-- Reading passage --
In a workshop talk on preventing future public health catastrophes at the Rx Drug Abuse & Heroin Summit, Andrew Kolodny, MD, opened with the comment, “I'm not playing the blame game.” Still, the co-director of the Opioid Policy Research Collaborative at Brandeis University delivered blistering criticisms for many contributors to the opioid epidemic.
Makers of powerful opioids clearly headed the list, but government regulators, state medical boards and accrediting agencies all were targeted during Kolodny's talk. At the heart of his concern is the role that pharmaceutical industry money has historically played in compromising the mission of these other entities.
“A big problem, I believe, is the revolving door,” said Kolodny, referring to the common practice of drug regulators leaving government to take jobs in the industry they had been overseeing. Kolodny, who disclosed he is assisting states in lawsuits against opioid manufacturers, placed atop his list of solutions the imposition of limits on the revolving-door practices.

(Stored data entries)
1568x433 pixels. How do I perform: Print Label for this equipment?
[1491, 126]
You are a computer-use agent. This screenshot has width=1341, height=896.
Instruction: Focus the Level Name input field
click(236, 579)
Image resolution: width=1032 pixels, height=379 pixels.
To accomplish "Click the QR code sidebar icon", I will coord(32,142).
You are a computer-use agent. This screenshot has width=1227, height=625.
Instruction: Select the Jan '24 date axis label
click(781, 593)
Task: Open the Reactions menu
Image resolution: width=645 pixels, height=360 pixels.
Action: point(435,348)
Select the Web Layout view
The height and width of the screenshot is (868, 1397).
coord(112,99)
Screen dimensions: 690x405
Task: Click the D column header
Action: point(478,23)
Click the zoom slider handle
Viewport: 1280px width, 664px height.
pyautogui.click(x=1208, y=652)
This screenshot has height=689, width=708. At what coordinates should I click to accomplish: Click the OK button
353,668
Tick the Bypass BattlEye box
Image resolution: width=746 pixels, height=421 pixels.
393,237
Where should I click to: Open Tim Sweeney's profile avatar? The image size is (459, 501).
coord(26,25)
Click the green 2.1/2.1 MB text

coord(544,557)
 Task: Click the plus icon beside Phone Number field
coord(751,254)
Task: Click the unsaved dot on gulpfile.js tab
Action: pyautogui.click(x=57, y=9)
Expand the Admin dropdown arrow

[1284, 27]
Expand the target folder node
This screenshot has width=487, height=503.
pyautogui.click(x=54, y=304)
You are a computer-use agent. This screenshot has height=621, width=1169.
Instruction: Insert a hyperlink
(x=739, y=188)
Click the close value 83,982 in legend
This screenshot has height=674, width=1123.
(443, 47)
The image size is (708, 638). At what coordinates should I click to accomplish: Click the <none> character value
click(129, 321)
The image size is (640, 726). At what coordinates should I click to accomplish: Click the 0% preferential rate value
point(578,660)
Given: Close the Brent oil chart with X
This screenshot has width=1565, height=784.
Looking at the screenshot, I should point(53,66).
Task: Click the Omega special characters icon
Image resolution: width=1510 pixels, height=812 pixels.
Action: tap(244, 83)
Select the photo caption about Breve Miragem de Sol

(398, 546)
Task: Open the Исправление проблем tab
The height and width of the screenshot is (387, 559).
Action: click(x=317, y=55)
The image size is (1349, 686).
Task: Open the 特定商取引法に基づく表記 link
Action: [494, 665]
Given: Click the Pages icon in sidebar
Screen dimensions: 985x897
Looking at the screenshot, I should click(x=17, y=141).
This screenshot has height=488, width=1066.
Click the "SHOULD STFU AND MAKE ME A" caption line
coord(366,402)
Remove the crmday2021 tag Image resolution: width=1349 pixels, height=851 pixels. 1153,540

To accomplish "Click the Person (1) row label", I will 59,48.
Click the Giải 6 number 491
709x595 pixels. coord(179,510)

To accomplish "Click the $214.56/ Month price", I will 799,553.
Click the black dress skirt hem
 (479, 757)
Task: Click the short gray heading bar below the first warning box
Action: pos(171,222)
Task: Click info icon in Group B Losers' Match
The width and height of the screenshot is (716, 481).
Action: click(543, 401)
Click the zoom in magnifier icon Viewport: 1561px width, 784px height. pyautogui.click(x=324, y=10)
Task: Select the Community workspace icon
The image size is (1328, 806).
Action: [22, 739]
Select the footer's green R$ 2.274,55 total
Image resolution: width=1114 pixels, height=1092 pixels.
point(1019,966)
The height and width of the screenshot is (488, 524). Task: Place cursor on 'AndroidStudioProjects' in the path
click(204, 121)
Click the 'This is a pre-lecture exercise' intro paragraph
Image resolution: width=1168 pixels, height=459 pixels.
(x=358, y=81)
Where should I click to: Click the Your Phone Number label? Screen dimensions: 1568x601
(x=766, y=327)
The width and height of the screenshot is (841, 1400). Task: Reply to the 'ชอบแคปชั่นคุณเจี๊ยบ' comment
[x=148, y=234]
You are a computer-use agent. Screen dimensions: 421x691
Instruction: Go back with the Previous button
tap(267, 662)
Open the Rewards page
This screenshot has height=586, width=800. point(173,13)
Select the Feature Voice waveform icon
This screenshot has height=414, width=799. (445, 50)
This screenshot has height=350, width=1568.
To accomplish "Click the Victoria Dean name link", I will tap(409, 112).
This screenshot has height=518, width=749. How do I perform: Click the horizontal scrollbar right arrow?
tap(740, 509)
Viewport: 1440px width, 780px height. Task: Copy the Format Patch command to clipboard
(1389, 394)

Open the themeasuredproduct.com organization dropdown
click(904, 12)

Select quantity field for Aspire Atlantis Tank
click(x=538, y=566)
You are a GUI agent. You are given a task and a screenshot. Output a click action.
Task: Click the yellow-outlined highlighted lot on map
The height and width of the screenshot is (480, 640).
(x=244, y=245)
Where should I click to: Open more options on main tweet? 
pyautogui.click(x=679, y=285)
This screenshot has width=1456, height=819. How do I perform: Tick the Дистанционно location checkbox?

-- Task to carry out --
In the article on the opioid summit talk, what did Kolodny place at the top of his list of solutions?

-- Written solution --
The imposition of limits on revolving-door practices.